Adventure World

Lv. 179 - Setelah Perkumpulan



Lv. 179 - Setelah Perkumpulan

0Perkumpulan antar guild telah berakhir. Beberapa guild seperti Golden Sanctuary, Silver Dragon, Phantom, dan Scarlet Moon memutuskam untuk meninggalkan tempat terlebih dahulu.     
0

Dan sekarang, menyusul beberapa guild sebelumnya, High Order, Azure Rose, dan Nameless Party juga ikut meninggalkan markas Warblood Titan.     

"Luck! Kita bertemu lagi!"     

Ketika mereka keluar dari markas Warblood Titan, Nabi secara spesifik berlari tepat menuju Luck. Dan bukan hanya itu saja, ia bahkan dengan terang-terangan merangkul salah satu lengan Luck.     

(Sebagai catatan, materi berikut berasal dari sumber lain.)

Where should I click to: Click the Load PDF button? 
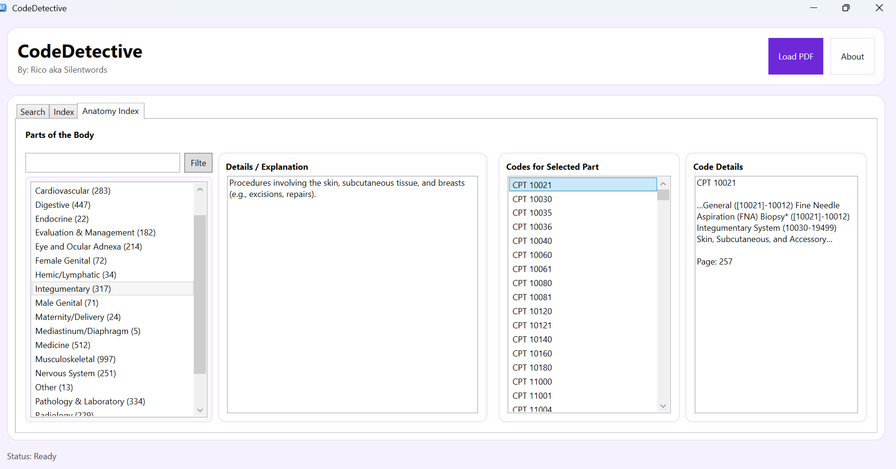[795, 56]
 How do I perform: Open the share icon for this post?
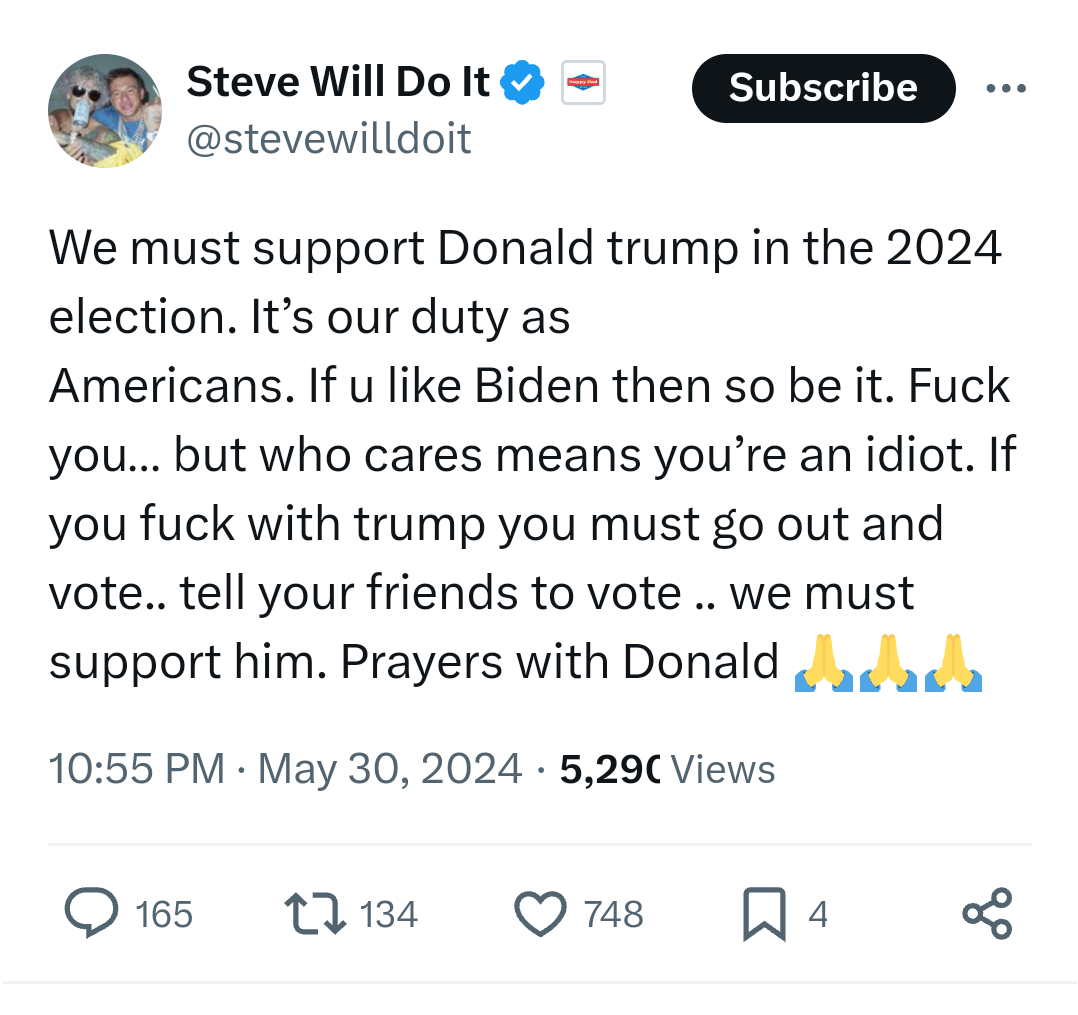(987, 914)
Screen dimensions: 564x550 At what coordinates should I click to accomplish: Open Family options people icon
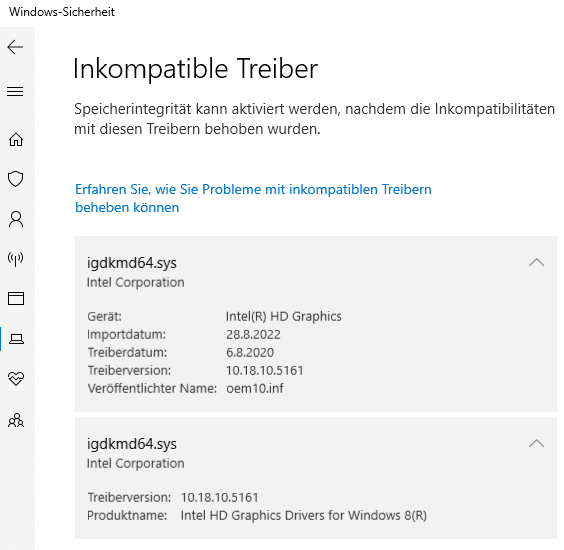pyautogui.click(x=16, y=420)
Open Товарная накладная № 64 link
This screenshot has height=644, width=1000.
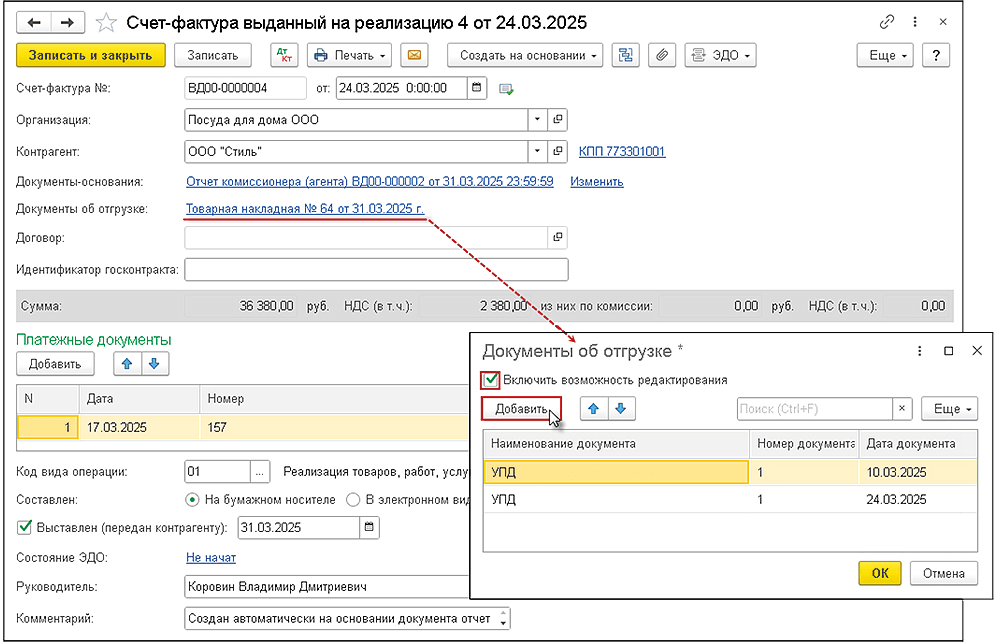coord(305,209)
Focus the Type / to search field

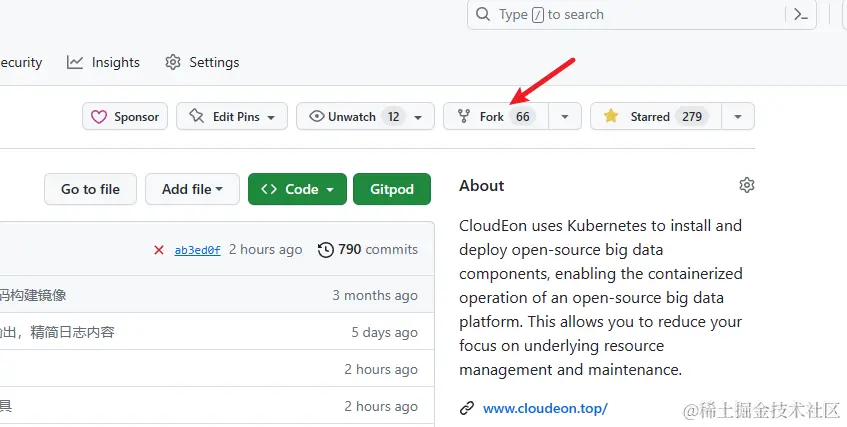(x=640, y=15)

"O-Oh Nabi ... yah, lama tidak bertemu. Bagaimana kabarmu?"     

"Baik, dan sekarang lebih baik dari biasanya."     

Luck semakin tidak nyaman mendapatkan tatapan menusuk dari sekelilingnya. Perlu diketahui, Nabi itu termasuk player wanita yang cukup populer.     

Dan sekarang dirinya tepat di area di mana player lalu lalang dengan gamblangnya merangkul tangan seorang player pria.     

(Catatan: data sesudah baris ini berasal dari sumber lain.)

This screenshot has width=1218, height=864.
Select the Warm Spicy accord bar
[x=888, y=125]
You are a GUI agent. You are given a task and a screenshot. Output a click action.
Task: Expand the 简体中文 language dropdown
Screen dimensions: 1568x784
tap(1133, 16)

Lalu Erika, dirinya yang juga baru keluar secara bersamaan melihat hal tersebut dengan cepat ia menuju sisi Luck, dan melakukan hal yang sama dengan Nabi. Ia merangkul lengan Luck yang lain.     

"Luck~ Apa maksudnya ini?" ucap Erika dengan kalem, namun tiap kata yang ia keluarkan dapat dirasakan sebuah intimidasi.     

"E-Erika??"     

Sekarang Luck benar-benar dalam keadaan yang sulit. Ia sempat mencoba mencari bantuan, namun tidak ada orang yang bisa ia harapkam saat ini. Zen hanya tertawa dari kejauhan bersama Hiro dan Ken. Raven juga terlihat sudah menjauh bersama Aria. Dan Irene, ia terlihat sudah tidak peduli dan hanya menghela napas.     

"Oh~ bukankah ini sang mantan idol, Erika. Apa kau punya urusan dengan Luck?"     

"Ara! Seharusnya aku yang bertanya, apa hubunganmu dengan Luck?"     

Memang tidak terlihat, tetapi dari hanya mendengar saja Luck bisa merasakan aura permusuhan yang sangat kuat dari dua wanita yang ada di hadapannya ini.     

"Hei, bukankah dia terlalu serakah untuk menjaring mereka berdua?"     

"Semuanya, targetkan pria sialan itu!"     

"Kita habisi dia ketika di luar."     

"Jangan biarkan dia bermain dengan tenang."     

Walaupun hanua terdengar sebagai beberapa bisikan, Luck masih bisa mendengar semua perkataan yang dikeluarkan oleh player di sekitar mereka.     

"Lihat! Ini hadiah yang diberikan oleh Luck padaku. Dan sejauh itulah hubungan kami berada," ucap Nabi dengan bangganya menunjukkan pedang pemberian Luck.     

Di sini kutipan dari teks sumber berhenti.